3. Solutions from Dolphin Integration to address these issues
Dolphin Integration, building on 30 years of experience, provides a complete Silicon IP panoply to achieve low-power requirements for any Always-On Domain:
- Sesame BIV: Standard cell library (using a patented Flip-Flop) with extended operating range (up to 3.6V) using thick gate-oxide transistors
- Sesame eLV: Low voltage standard cell library operating down to the minimum data retention voltage
- QOSCXT-LP: Ultra-low power XTAL oscillator
- QOSCRC-LP: Ultra-low power RC oscillator
- qCMPH: Low-power voltage comparator
- WhisperTrigger™: Low-power Voice Activity Detection (VAD) trigger
- qLR Della AON: Ultra-low power cap-less LDO
AON diagram based on SESAME eLV library
AON diagram based on SESAME BIV library
4. Complementary solutions to optimize a deep sleep mode
In order to further optimize a deep sleep mode, Dolphin Integration provides complementary solutions for efficiently implementing some low-power design techniques:
- An innovative and complete set of power management cells, called SESAME CLICK, which includes all the cells required for power gating techniques along with a patented Transition Ramp Cell (TRC) enabling a smart and safe management of in-rush current into the power island,
- SRAM with embedded power switches (ERS option), enabling easy control of low power modes (retention and shut-down)

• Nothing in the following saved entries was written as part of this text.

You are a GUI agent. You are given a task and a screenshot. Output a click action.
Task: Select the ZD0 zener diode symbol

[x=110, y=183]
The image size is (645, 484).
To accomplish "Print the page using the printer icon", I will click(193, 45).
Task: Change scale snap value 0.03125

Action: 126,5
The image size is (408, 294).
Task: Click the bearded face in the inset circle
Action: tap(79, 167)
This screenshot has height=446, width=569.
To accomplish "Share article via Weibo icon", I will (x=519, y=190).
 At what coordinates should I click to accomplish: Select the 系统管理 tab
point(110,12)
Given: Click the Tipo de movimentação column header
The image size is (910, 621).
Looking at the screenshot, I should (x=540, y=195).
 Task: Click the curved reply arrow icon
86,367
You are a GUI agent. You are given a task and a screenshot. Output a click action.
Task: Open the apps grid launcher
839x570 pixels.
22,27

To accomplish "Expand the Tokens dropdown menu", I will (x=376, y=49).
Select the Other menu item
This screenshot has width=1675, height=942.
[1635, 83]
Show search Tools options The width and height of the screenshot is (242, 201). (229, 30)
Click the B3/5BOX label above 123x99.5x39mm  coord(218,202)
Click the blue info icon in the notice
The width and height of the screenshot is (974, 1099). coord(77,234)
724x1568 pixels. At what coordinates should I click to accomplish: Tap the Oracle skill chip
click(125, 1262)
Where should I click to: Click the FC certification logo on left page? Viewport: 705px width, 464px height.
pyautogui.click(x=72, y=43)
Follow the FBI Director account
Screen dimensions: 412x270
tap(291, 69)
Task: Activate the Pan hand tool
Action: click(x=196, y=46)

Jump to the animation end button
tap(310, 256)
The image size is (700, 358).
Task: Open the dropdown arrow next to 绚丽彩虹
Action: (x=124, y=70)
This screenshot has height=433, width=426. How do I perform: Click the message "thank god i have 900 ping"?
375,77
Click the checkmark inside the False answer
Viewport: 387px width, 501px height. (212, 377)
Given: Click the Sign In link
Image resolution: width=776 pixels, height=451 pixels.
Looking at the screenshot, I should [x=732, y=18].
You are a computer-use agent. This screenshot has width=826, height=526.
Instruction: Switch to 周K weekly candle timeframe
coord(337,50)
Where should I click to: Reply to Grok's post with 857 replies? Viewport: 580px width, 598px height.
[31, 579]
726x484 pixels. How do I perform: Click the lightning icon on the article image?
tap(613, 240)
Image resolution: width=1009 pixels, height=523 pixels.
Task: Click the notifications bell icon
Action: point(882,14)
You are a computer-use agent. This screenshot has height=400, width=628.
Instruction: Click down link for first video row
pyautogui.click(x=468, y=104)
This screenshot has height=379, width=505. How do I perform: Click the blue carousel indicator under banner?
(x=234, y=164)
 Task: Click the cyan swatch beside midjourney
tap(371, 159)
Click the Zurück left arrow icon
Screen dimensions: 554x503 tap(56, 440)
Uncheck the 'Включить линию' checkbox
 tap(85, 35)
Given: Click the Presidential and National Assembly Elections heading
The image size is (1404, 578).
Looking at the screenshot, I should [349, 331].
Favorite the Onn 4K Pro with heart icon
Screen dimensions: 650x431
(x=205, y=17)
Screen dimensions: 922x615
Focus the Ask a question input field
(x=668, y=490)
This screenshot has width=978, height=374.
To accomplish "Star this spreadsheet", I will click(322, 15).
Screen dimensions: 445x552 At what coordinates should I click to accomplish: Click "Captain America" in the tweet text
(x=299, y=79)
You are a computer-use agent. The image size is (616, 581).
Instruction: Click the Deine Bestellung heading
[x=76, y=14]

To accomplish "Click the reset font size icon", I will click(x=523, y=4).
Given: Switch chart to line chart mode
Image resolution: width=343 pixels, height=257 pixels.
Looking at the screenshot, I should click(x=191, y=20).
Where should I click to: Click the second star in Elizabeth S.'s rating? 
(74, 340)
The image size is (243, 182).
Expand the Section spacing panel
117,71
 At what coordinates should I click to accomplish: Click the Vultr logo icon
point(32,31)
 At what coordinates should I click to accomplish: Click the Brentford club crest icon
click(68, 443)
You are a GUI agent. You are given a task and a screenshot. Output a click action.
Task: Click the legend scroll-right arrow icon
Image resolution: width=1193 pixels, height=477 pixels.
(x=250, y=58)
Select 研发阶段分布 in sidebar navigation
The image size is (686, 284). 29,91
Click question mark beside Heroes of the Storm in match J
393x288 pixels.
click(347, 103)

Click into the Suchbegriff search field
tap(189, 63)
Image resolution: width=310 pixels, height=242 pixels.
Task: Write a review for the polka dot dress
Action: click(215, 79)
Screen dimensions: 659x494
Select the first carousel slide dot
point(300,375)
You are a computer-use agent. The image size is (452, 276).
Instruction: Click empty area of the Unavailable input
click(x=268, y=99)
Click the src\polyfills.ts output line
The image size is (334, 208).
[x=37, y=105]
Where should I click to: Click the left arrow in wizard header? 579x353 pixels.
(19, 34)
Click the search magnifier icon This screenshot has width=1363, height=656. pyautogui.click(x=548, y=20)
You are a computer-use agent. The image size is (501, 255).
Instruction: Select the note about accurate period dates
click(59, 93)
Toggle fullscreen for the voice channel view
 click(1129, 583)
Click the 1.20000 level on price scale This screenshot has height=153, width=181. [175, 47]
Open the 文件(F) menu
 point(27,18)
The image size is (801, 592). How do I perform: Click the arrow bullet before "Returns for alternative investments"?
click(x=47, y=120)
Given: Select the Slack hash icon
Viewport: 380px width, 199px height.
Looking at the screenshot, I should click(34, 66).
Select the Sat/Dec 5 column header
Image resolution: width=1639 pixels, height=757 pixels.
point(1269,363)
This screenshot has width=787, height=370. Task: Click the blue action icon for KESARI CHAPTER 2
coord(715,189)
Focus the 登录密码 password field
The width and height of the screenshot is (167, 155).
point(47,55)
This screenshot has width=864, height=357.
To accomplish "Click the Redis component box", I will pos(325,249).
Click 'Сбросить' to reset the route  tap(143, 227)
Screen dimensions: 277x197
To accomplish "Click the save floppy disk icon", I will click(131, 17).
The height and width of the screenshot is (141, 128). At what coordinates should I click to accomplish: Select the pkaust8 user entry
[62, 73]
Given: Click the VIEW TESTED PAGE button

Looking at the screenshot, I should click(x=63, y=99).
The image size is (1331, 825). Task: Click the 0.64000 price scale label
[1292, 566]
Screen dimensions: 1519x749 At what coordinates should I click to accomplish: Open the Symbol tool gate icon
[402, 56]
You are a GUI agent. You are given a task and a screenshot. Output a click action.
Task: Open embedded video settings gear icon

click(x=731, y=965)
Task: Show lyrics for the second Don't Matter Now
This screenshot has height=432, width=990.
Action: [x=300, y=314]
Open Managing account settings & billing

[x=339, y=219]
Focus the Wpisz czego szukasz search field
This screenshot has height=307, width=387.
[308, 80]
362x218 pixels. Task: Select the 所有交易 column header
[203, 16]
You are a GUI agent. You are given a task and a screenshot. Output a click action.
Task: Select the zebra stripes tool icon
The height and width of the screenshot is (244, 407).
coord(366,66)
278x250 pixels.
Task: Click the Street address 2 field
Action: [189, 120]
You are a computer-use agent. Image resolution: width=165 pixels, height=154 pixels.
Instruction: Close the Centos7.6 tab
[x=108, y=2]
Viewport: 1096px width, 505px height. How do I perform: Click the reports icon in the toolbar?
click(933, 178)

- A dual regulator, called RAR, combining a high-efficiency switching regulator (eSR) with an ultra-low quiescent current linear regulator (qLR) optimized for the retention mode.
Last but not least, the SESAME eLV standard cell library has the capability to operate down to the minimum data-retention voltage. This new feature enables to share a voltage regulator between the Always-On Domain and a retention RAM for instance, thereby saving the area, the power and the BoM associated with a dedicated LDO for supplying the RAM.